The mammalian neocortex is one of the most complex biological tissues and the center of higher brain functions. Currently, the specific distribution of neurons and neurites, as well as their intricate wiring within an entire neocortical area that emerge during development and are then refined throughout life, are not accessible. Here, I present a reverse engineered model of one neocortical area, the rat barrel cortex. First, I created a model of its structural composition constraint by measurements of cortex geometry, neuron distributions, and morphological reconstructions. This model provided anatomically realistic and robust estimates of the area's neuron and neurite distributions and captured the structural principles preserved across individuals. Second, I used the model's distribution of neurites to constrain synapse formation. Specifically, I introduced a stochastic synapse formation strategy that predicts the area's wiring diagrams if they were solely shaped by the area's structural composition in the absence of any learning or plasticity rules. I find that the predicted wiring diagrams are sparse, heterogeneous, correlated, and structured unlike random networks --- all of which are either observed or speculated properties of neocortical wiring. A systematic comparison between predicted and empirical wiring properties on the subcellular, cellular, and network level revealed a high degree of consistency. This demonstrates that the structural organization of the neuropil provides strong constraints for synapse formation. For the consistently predicted wiring properties, such as connection probabilities, it cannot be ruled out that they were shaped by the area's structural composition, i.e., implicitly by the developmental mechanisms that positioned neurons and neurites within the neuropil.

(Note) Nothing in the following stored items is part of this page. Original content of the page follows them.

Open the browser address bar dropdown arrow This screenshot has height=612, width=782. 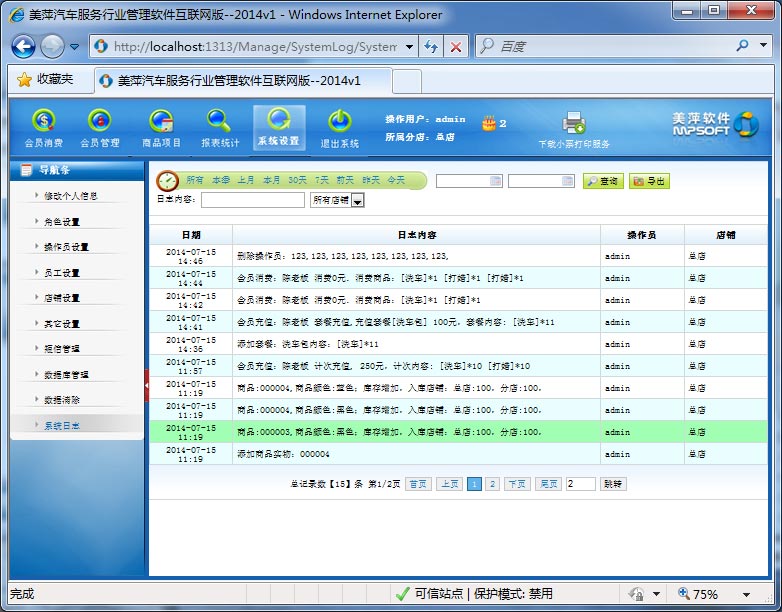[409, 47]
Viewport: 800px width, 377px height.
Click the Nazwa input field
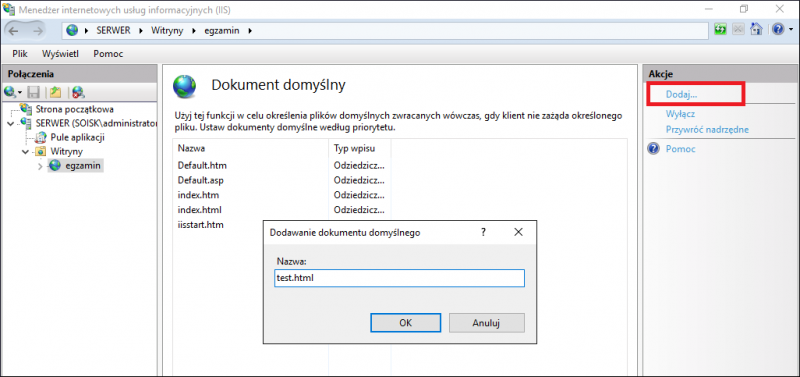pos(399,278)
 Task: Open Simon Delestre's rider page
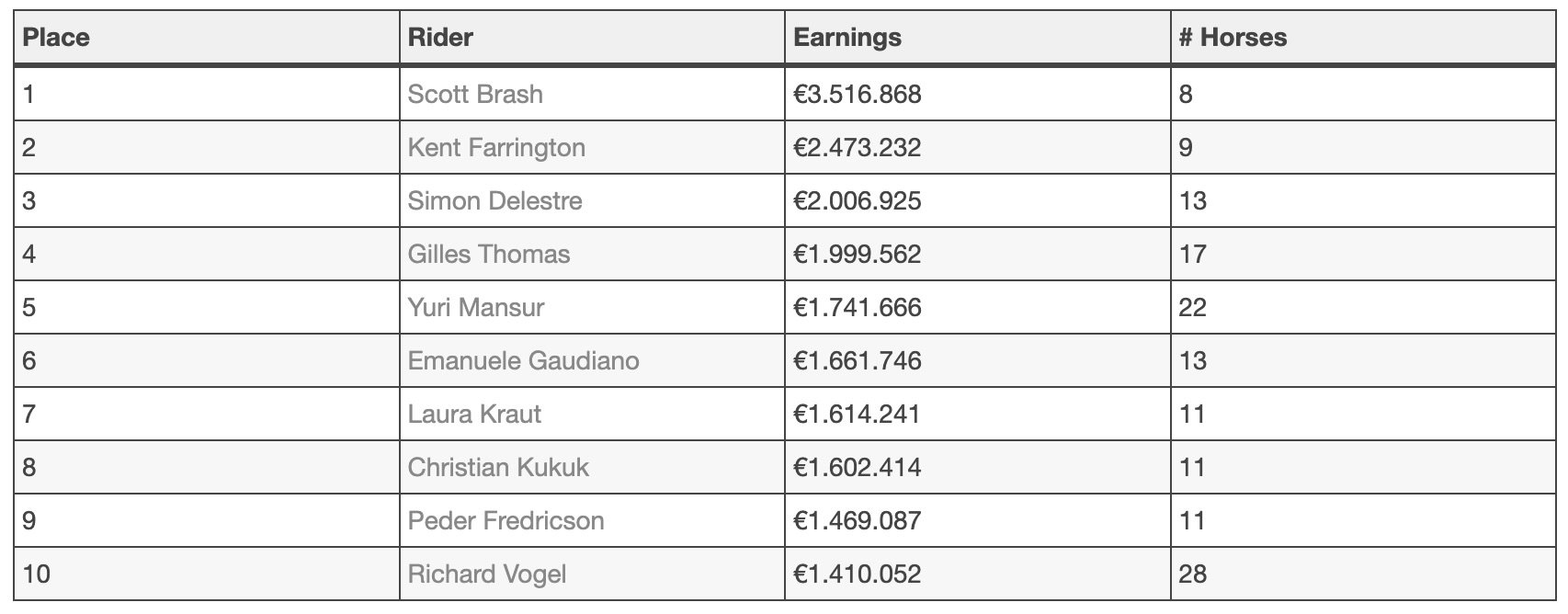click(494, 200)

A more sophisticated synapse formation strategy is not necessarily required. In contrast, such a sophisticated strategy might underlie the inconsistently predicted wiring properties, e.g., the frequency of certain circuit motifs. The herein presented approach can hence act as a starting point to identify wiring correlates of sensory experience or learning and provide a foundation to explore the relationship between synapse formation, an area's structural composition, and network architecture.